Insurance providers have a duty of good faith and fair dealing to their policyholders.  In plain English, this phrase means insurance companies have the duty to acknowledge customer claims in a prompt manner, to investigate the claim in a fair manner, and if money is owed on a claim, the insurance company must pay it without significant delay.  If the insurance company breaches on these duties, it has acted in bad faith.

 

Digging Deeper Into Bad Faith

Bad faith is only applicable when filing a claim against one’s own insurance provider.  For example, if the individual in question is dealing with the insurance provider for another person after an auto accident or another event, there can be no bad faith claim.  

Consider a situation in which you are involved in a violent car accident caused by the negligence of another driver.  You may make a claim against that other driver’s insurance, but the other driver’s insurance company does not owe you a duty of good faith and fair dealing.  However, in this same scenario of a car wreck, if you opted to make a claim against your own insurance policy for the damage to your vehicle instead of going after the other person’s insurance, then your own insurance company would owe you a duty of good faith and fair dealing.  Meaning, your insurance company must promptly acknowledge and investigate your claim and provide you with a prompt claims decision.

 

Why Bad Faith is Important

Bad faith insurance law is essential to our insurance system as it is one of the few ways to ensure insurance providers fulfill their duties.  Sadly, many states (including Texas) are not adequately funding or providing the necessary enforcement tools to the governmental agencies charged with overseeing the insurance industry. Therefore, too often a wronged policyholder cannot turn to the government for help to correct bad decisions by insurance companies.  Instead their only recourse is to pursue a bad faith claim against their insurer.
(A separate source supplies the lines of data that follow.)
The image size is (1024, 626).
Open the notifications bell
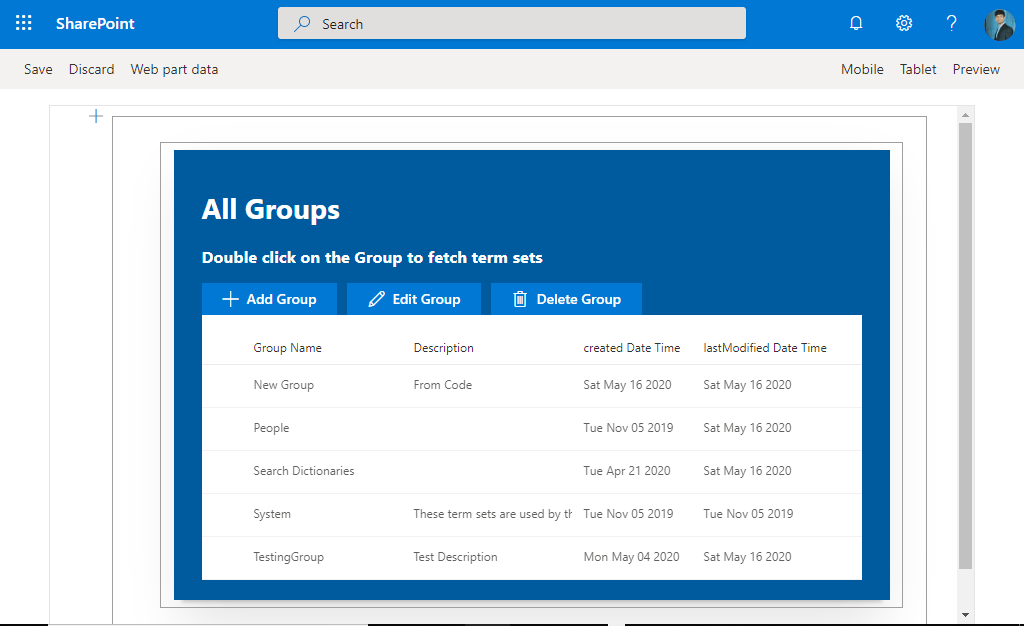pyautogui.click(x=855, y=23)
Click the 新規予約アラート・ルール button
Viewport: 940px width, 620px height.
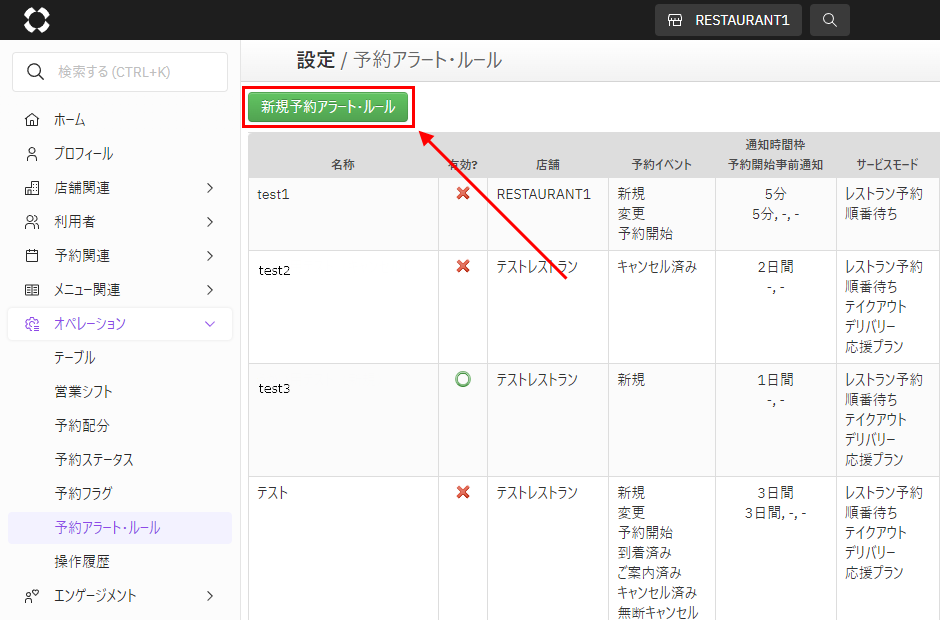click(328, 107)
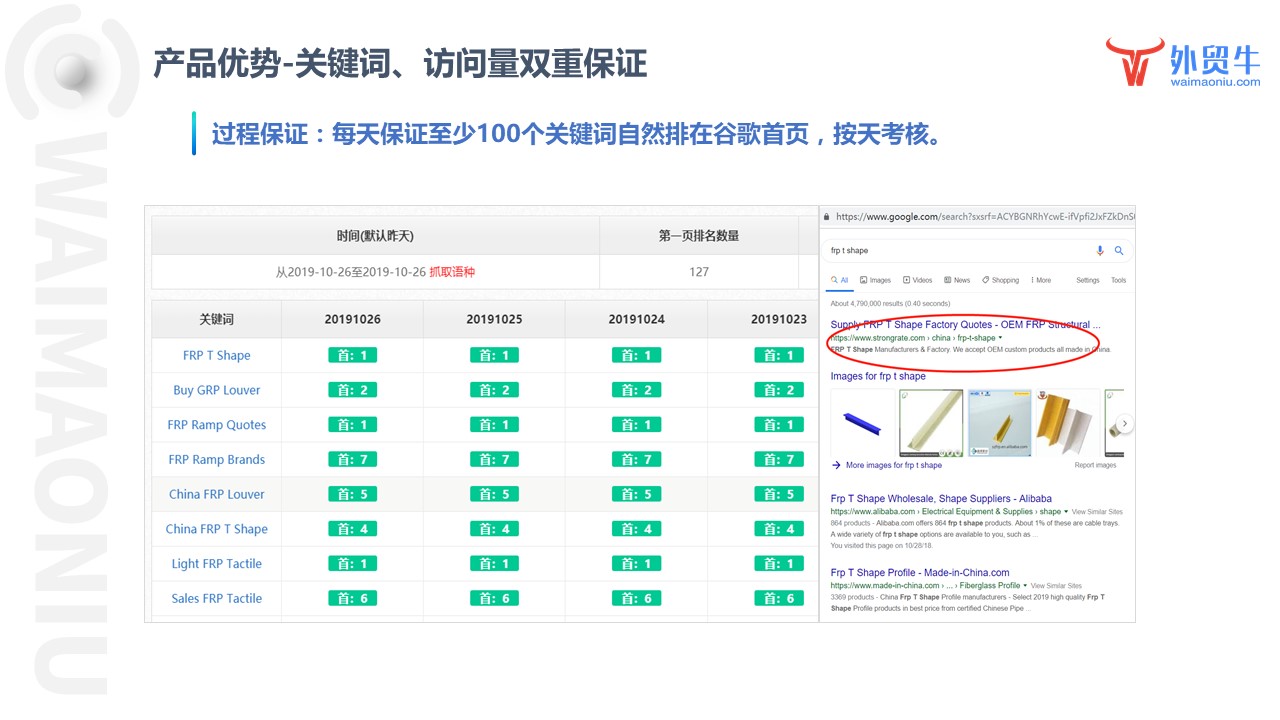Click the search box containing frp t shape
The height and width of the screenshot is (720, 1280).
pyautogui.click(x=950, y=251)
If you are even slightly suspicious your insurance company has acted in bad faith, it is imperative you hire an attorney to ensure your claim is reviewed, paid or otherwise addressed in the proper manner.

 

Bad Faith Damages

A successful bad faith insurance claim can provide you, the policyholder with the policy benefits owed under the policy, a portion or all of the legal fees necessary to pursue the claim and sometimes even an additional amount beyond the policy’s specific benefits.  If the bad faith case is particularly extreme, you might receive upwards of two to three times the policy benefit amount.

 

How to Proceed if Your Insurance Company Acts in Bad Faith

Plenty of insurance providers are more than willing to act in bad faith as it saves them money.  Every claim an insurance company does have to pay out equals money it saves. The insurance company is banking on you doing nothing to fight back after they wrongfully deny or delay your claim.  If you are even slightly suspicious your insurance provider has acted in bad faith, it is imperative you take action. Contact our legal team as soon as possible. We have experience litigating bad faith claims.  Our attorneys will review the details of your case to determine if it qualifies as bad faith.

 

Does a low Insurance Claim Offer Constitute Bad Faith?

This is a commonly asked question yet unfortunately there is no easy answer.  Insurance providers might offer significantly less than what the customer believes he or she is owed.  However, a low offer on a claim does not automatically mean the insurer is guilty of bad faith. As long as the insurance provider has a legitimate reason to make such a low offer, there likely is no bad faith.  Yet if the insurer lacks such a reasonable basis, it might have acted in bad faith. You need to consult with an attorney experienced in handling bad faith claim to determine if your insurance company’s offer constitutes bad faith.

 

How much is the typical bad faith insurance claim payout?  

Each case is unique and determined by both the governing state’s bad faith laws as well as the specific facts of each claim.  According to Texas Bad Faith law, once the policyholder or beneficiary of the policy proves bad faith, then they are owed the amount of the policy benefits, as well as the possibility of obtaining some or all of their attorneys’ fees, penalties and consequential damages.  In some cases, there is even the potential for such damages and penalties to amount to double the money owed based on policy benefits.